Scoring the Church

“The condition of our communities is the scorecard on how well the church is doing at being the people of God.”

A friend posted this on Facebook earlier and it entered my mind often today. At first it seems a wake up call to the body of Christ. If our community is broken, it is because of the lack of action from people who refer to themselves as Christians. It is because we do not do our part to improve our communities. To me this seems like a logical statement. I have also often heard that if the church did its job there would be no need for debating government handouts, as they would not be needed.

But…

To be honest, I am tired of criticizing the church. This is mainly because I have come to realize more and more lately, that it is not a productive use of my time. I am afraid that it could be time to stop expecting such a divided institution such as “the church” to ever be capable of contributing a unified effort towards the betterment of our neighborhoods and communities. Perhaps by focusing on the church, we are missing out on the opportunity to improve our lives and the lives of those around us. How many of us church goers spend hours in prayer, in worship, in meetings, in bible studies only to miss out on the simple observation that our very own neighbors are lonely, tired, depressed, hungry, struggling somehow. How often do we get wrapped up in our “church lives” so much that we are missing out on reality?
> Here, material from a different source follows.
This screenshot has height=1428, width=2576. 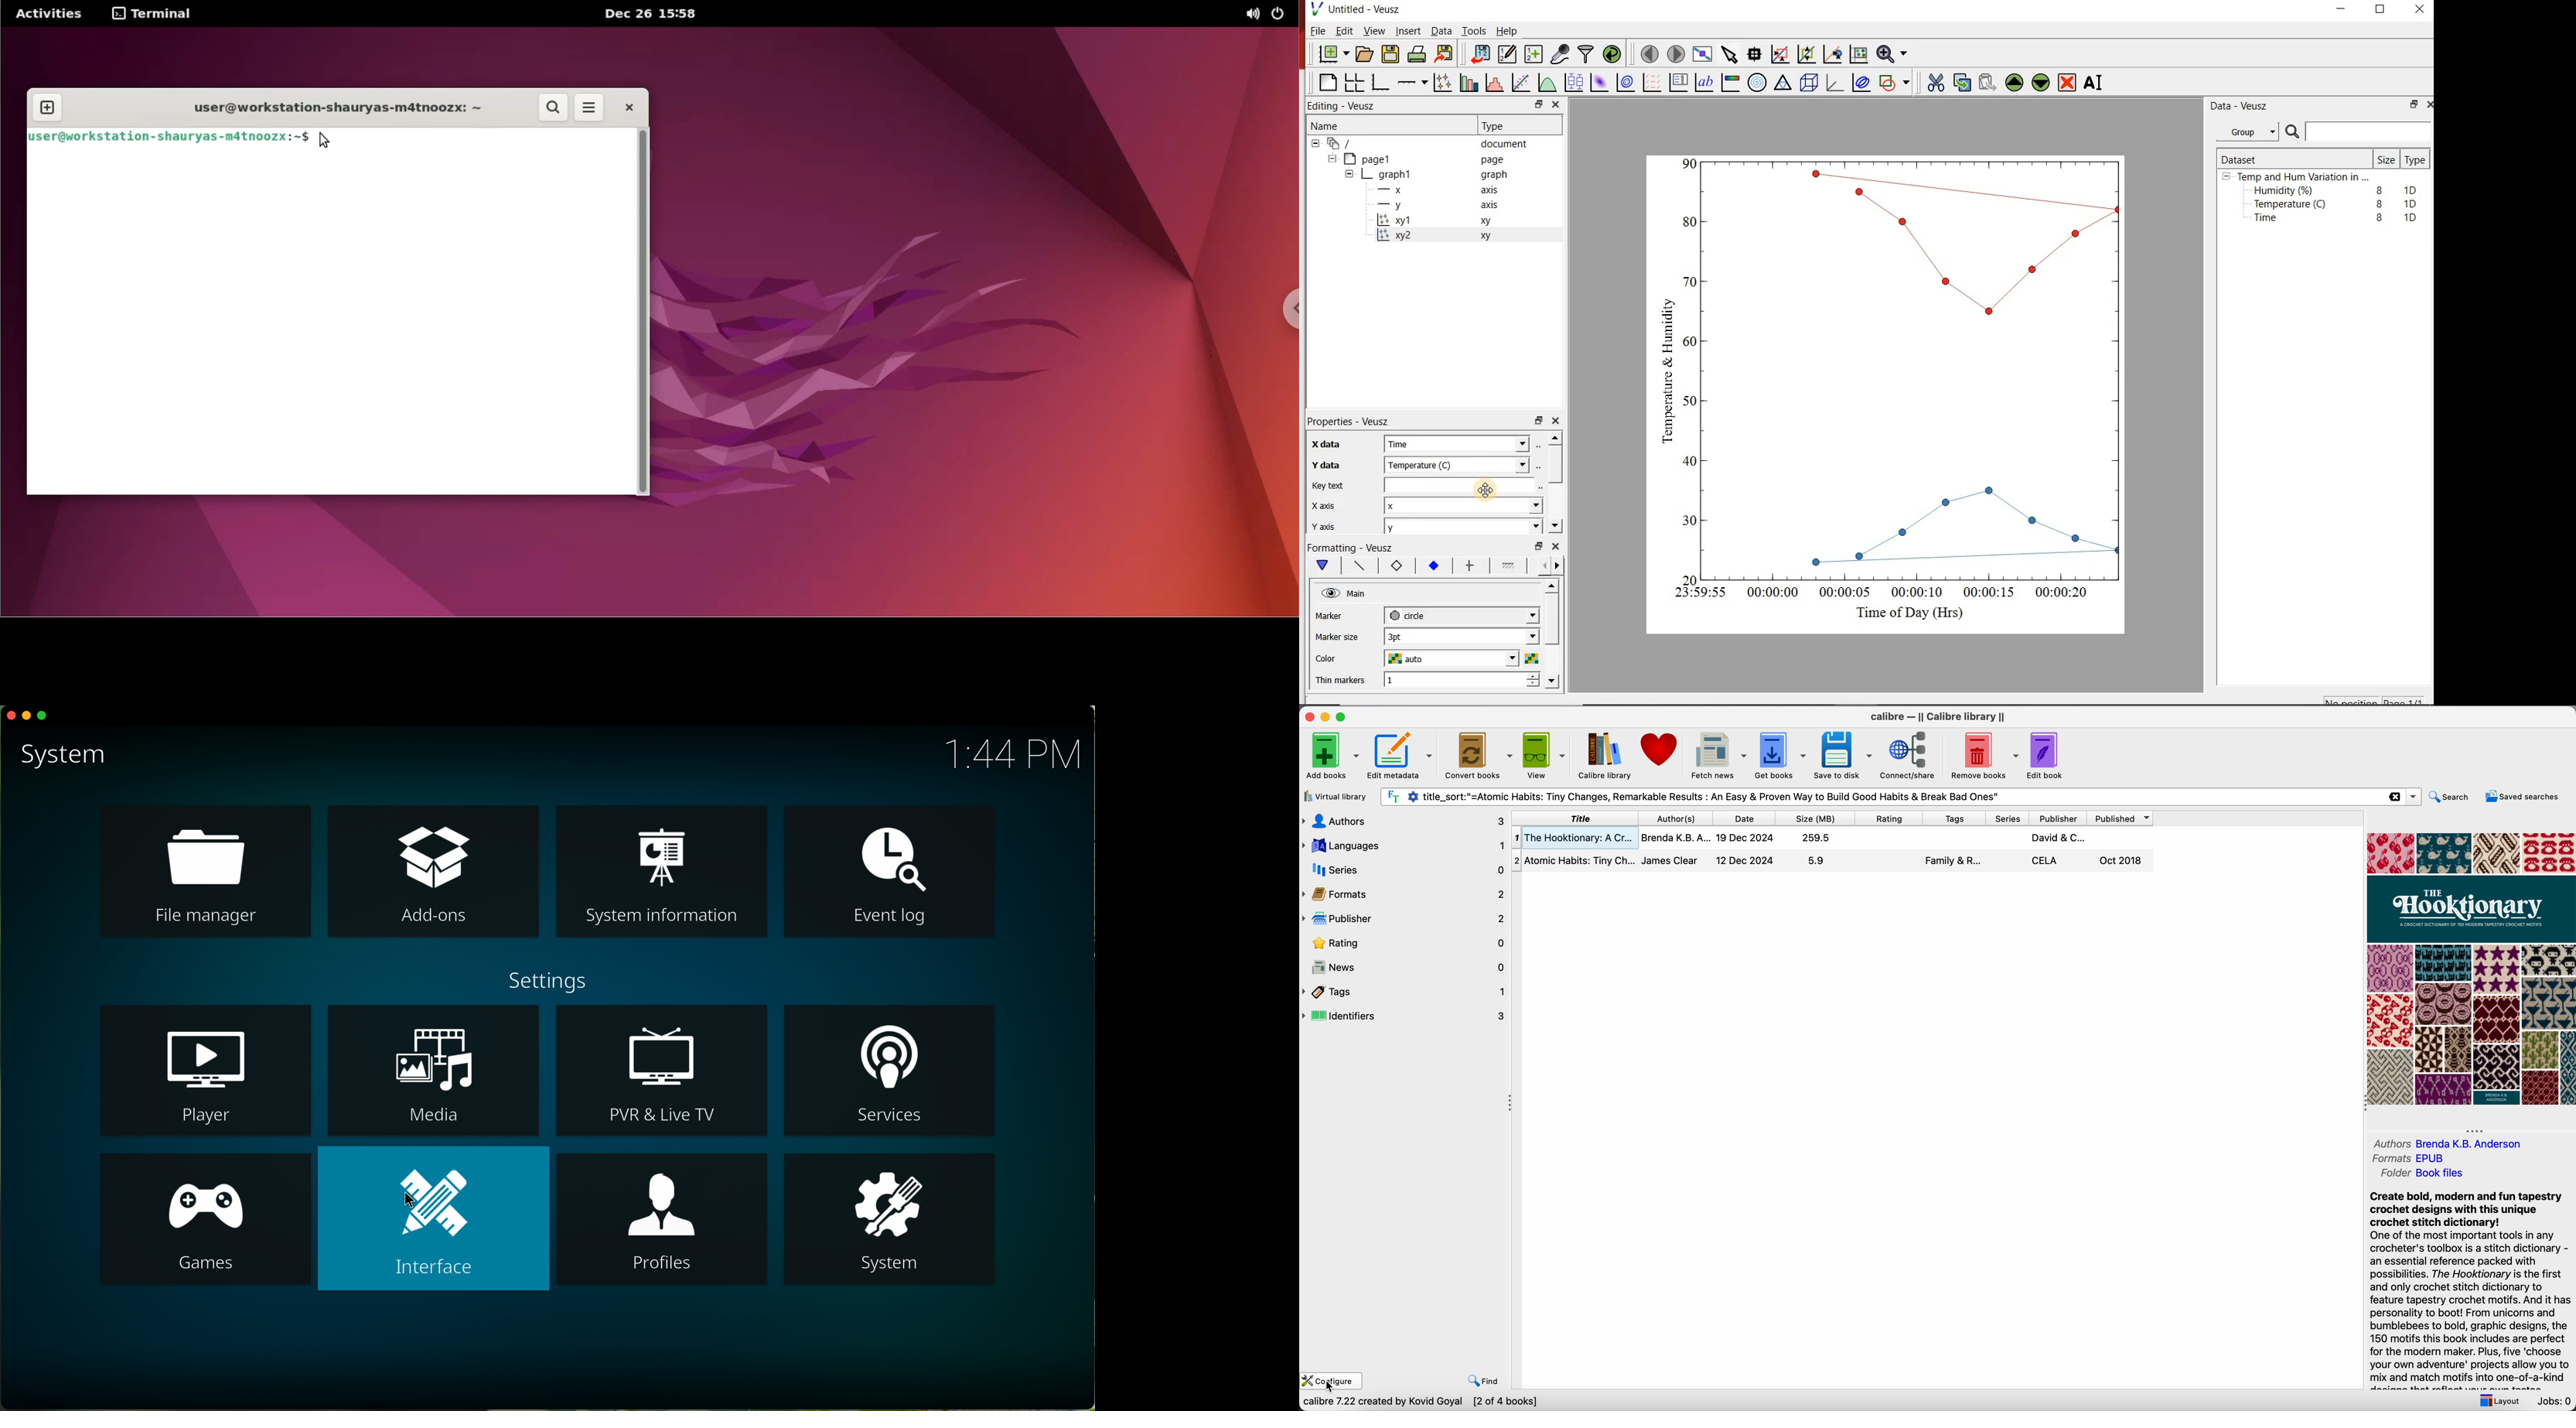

As of late, I have been enjoying going to church. I am among some amazing people there. But, I know if I want to be an advocate in my community, if I want to bring social change, if I want to seek reconciliation, I cannot do it while hiding behind those walls. A representation of my community will not come to me; anymore then it will come to you or your pastor.  Behind church walls is where you often find piousness, religious rules, division, doctrine, and sometimes bigotry.

Is it so hard to believe that churches are often the barriers contributing to the demise of communities? If you step out and get involved in your community, I have a feeling that you might discover this observation is true. If you love church, that is fine with me, but don’t make it out to be something that it is not. It is not a savior to communities no matter how much you pretend its mission is to “serve.” It will never carry the power of an organized effort from people who love and care about their neighborhoods and communities, from people who seek reconciliation with those different from themselves, or from those who seek inclusive and empowering solutions to injustice and societal problems.